Do wykonania:
**1.** Zmień we wpisie z forum fragment od słów „Kaca nie mam, mimo” do słów „daję do słoiczka.”, zastępując „rowery” słowem „hulajnogi”, i podaj go ponownie.
**2.** Czy poniższe stwierdzenia zgadzają się z wpisem z forum? Przy każdym odpowiedz „tak” lub „nie” i przytocz rozstrzygające słowa wpisu.
(a) Osoba pisząca wpis ma kaca.
(b) Chłopaki pojechali do prababci na rowerach.
(c) Do prababci jest 10 km w jedną stronę.
**3.** Kiedy według wpisu z forum wrócono z imprezy?

Tekst źródłowy:
Odnośnik do komentarza
Udostępnij na innych stronach

fikumiku napisał(a):
Jasiek robi się ostatnio coraz bardziej szurnięty. Zaczynam podejrzewać, że jak Go robiliśmy to Karol był zjarany 😮


🤪
hahaaaa


Niewyspana jestem, impreza super, wróciliśmy przed drugą.
Kaca nie mam, mimo że wypiłam sporo tequili 😜
i bolą mnie nogi, bo one szpilek dawno nie widziały, a wczoraj były jeszcze zmuszone w nich tańczyć hehhehe

Chłopaki wzięli rowery i pojechali do prababci, podejrzany pomysł, bo to 10km w jedną stronę, ciekawe jak Bartek będzie wyglądał po powrocie haha jak wypompowany flak, ale co zrobic - tata obiecał to musiał dotrzymać słowa, a młody się napalił jak szczerbaty na suchary, moim zdaniem za daleko na niego, jeszcze w tym kasku, reszcie oprzyrządowania i z plecakiem na plecach 🙃
wyprawa jak ta lala 😁

Kasia, ja daję gluten tak samo jak Ewcia, kaszkę po 6 miesiącu mannę bobovity daję do słoiczka.

Zapisane dane:
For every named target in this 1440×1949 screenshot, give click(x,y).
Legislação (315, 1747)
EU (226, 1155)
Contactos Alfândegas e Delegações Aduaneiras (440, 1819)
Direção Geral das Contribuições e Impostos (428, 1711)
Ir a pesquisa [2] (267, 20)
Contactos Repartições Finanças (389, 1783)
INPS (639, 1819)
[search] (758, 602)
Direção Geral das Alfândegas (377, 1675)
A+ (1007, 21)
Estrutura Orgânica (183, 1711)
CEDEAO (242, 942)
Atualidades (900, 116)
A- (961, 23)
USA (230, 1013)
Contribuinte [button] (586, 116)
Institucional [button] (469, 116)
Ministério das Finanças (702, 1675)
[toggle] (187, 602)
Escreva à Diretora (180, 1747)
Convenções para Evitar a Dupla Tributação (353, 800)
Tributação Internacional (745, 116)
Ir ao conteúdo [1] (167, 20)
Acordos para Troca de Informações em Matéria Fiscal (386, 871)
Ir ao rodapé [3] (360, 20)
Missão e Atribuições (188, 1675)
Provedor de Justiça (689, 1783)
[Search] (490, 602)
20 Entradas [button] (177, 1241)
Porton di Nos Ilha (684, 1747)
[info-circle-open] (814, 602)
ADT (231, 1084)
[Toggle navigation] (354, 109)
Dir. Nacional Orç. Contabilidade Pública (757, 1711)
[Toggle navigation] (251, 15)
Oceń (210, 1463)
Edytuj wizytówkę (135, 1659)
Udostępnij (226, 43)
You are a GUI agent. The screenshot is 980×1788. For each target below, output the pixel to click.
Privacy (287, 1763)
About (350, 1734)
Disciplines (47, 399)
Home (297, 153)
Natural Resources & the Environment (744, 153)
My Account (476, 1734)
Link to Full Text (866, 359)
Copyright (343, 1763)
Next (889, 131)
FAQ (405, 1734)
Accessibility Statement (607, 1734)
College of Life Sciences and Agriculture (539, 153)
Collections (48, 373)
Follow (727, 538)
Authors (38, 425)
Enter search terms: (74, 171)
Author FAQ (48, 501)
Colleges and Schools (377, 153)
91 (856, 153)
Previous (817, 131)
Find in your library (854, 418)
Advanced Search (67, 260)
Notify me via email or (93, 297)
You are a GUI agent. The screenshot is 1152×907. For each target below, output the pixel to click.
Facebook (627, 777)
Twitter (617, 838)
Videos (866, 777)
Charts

Lista rozwiązań:
**1.**
Kaca nie mam, mimo że wypiłam sporo tequili 😜
i bolą mnie nogi, bo one szpilek dawno nie widziały, a wczoraj były jeszcze zmuszone w nich tańczyć hehhehe

Chłopaki wzięli hulajnogi i pojechali do prababci, podejrzany pomysł, bo to 10km w jedną stronę, ciekawe jak Bartek będzie wyglądał po powrocie haha jak wypompowany flak, ale co zrobic - tata obiecał to musiał dotrzymać słowa, a młody się napalił jak szczerbaty na suchary, moim zdaniem za daleko na niego, jeszcze w tym kasku, reszcie oprzyrządowania i z plecakiem na plecach 🙃
wyprawa jak ta lala 😁

Kasia, ja daję gluten tak samo jak Ewcia, kaszkę po 6 miesiącu mannę bobovity daję do słoiczka.

**2.**
(a) Nie: „Kaca nie mam, mimo że wypiłam sporo tequili”.
(b) Tak: „Chłopaki wzięli rowery i pojechali do prababci”.
(c) Tak: „bo to 10km w jedną stronę”.

**3.** Przed drugą.